The acquisition of data security startup Decru Inc. by established storage player Network Appliance Inc. is yet another sign that data security is becoming more important to the storage world.
NetApps announced acquisition of Redwood City, Calif.-based Decru is a natural response to industry and customer pressure for better data security, said Brian Babineau, an analyst at Enterprise Strategy Group of Milford, Mass.
“With all of the headlines generated by CitiGroup, Bank of America, Time Warner, ChoicePoint and others, information privacy was starting to get a lot more attention,” he said. Regulations like the Health Insurance Portability and Accountability Act (HIPAA) and California SB 1386, which requires organizations to notify people if they have breached the security of their personal information, also have contributed, he noted.
All of those factors—plus the governments somewhat uncharacteristically quick adoption of security technology—have prompted the storage industry to think much more carefully about adding security to the storage portfolio, Babineau said.
Although it wasnt clear which storage vendor would take the first major step toward more comprehensive data security, it was clear that one of them was going to do it—and soon, said Rich Mogull, a research vice president in the information security and risk division at Stamford, Conn.-based Gartner Inc.
“We were expecting something like this to happen, and NetApp happened to be the first,” he said. “But there are others that have been poking around the market as well.”
Other storage vendors have made partial attempts in the past to increase security—notably the encryption of the accelerator cards for IBMs tape drives and Veritas software-based solution—but none has done so in such a comprehensive way, Mogull said.
By acquiring Decru—one of the two most marketable and mature data security vendors on the market—NetApp stands out as making the strongest commitment to data security, Babineau said, especially given its other partnerships.
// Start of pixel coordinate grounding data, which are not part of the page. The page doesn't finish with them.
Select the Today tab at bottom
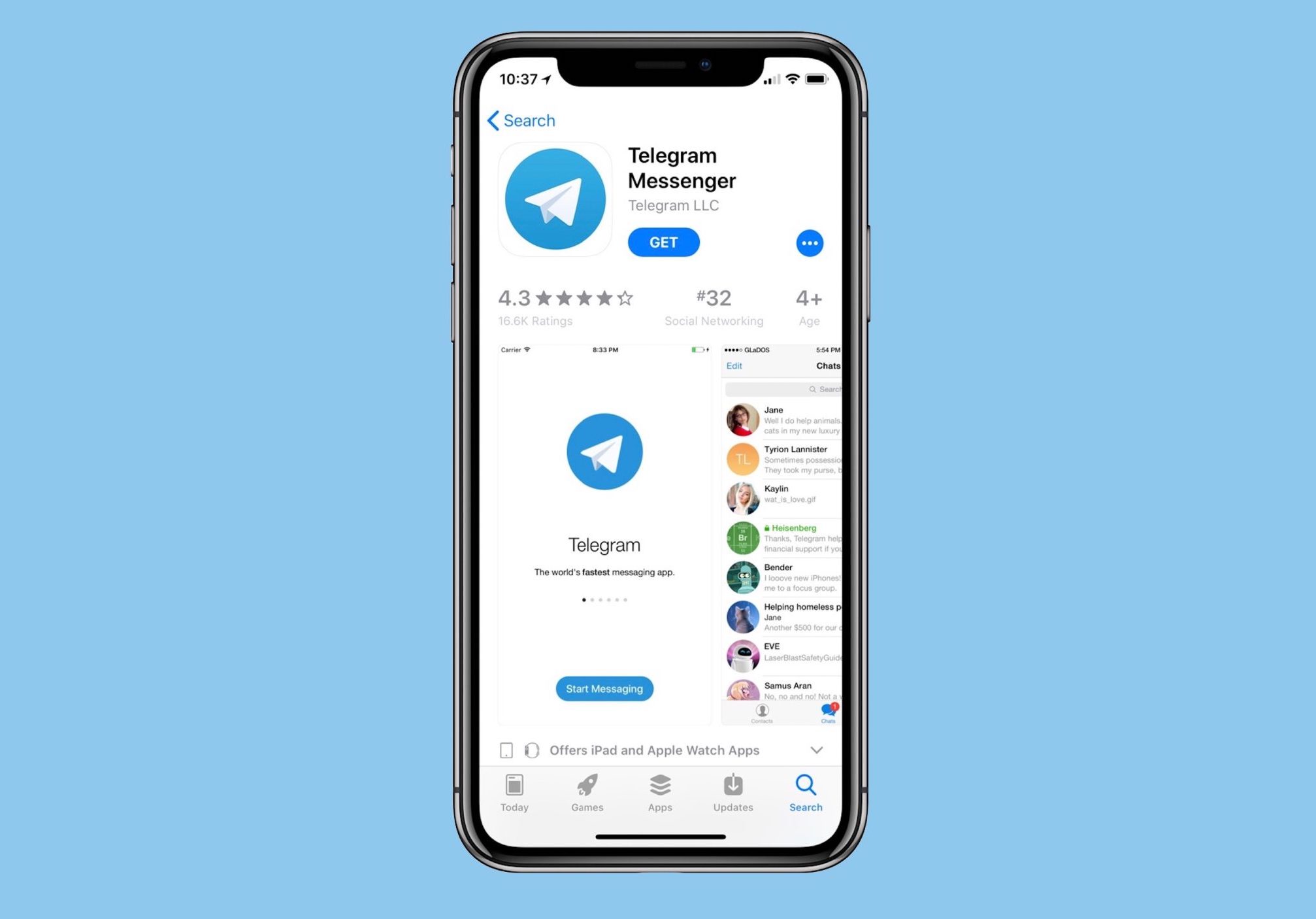 [515, 790]
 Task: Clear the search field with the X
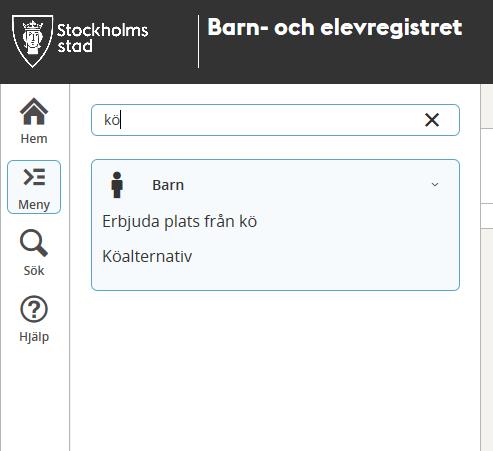[432, 120]

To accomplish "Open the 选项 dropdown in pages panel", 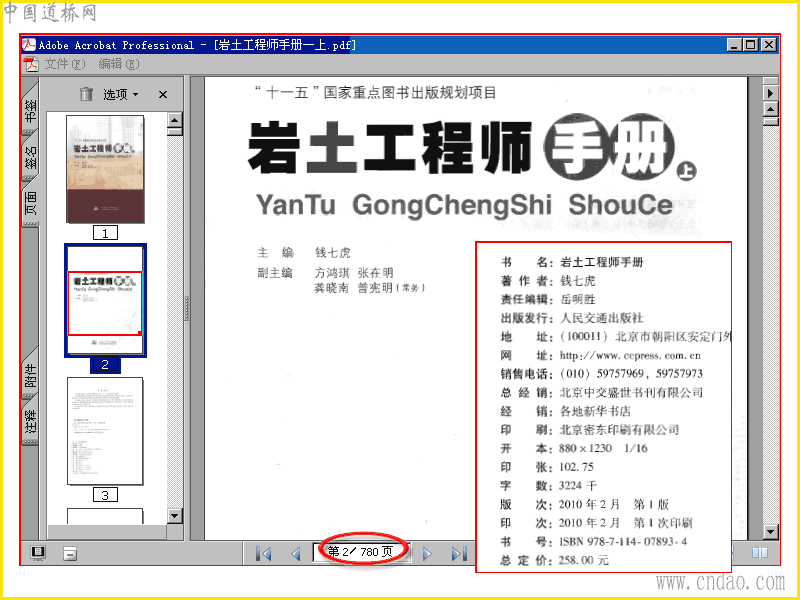I will coord(121,94).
“Now NetApp can walk through the door with IBM, the Veritas/Symantec partnership and the new Decru technology and have a tremendous conversation with the chief information security officer about how they can secure data across the entire enterprise.”
NetApp also may have been prompted by the Symantec/Veritas deal that took place a few months ago. “My take is that NetApp did significant due diligence after they saw what happened between Symantec and Veritas,” he said. “And since they already had a partnership with Decru, they just started to look under the covers to see what they could come up with.”
NetApps bold move into data security probably will increase customer interest as well, Babineau said, citing a recent ESG study of 400 IT and security professionals, which noted that 46 percent view their storage vendors commitment to security as marginal or weak. “NetApp automatically gets a check for having a strategy for data security that no other storage vendor has today.”
Competitors are likely to sit up and take notice of these two mergers and begin formulating acquisitions of their own, if they havent already, Mogull said. Likely candidates are EMC, IBM and Sun Microsystems Inc./StorageTek.
EMC perhaps has the most to lose by failing to improve its data security offerings, Babineau said.
“EMC is on the side of the road with its hands in it pockets without a security strategy,” he said. “Eventually it will come back to hurt them if they dont come out with a stronger statement on information security, data at rest protection and encryption.”
But all of these vendors stand to lose if they dont shore up their data security strategies, said Michael Fisch, director of storage and networking at The Clipper Group Inc., in Wellesley, Mass.
To compete effectively, NetApps competitors either will have to keep working with NetApp or acquire NeoScale, Decrus prime competitor, he said. There are other, small vendors in the market in addition to NeoScale, but NeoScale is the most marketable, Fisch said.
Largely because of NetApps move, NeoScale and its compatriots are now more marketable than ever before.
“The value of the other players in the data security market just went up,” Fisch said.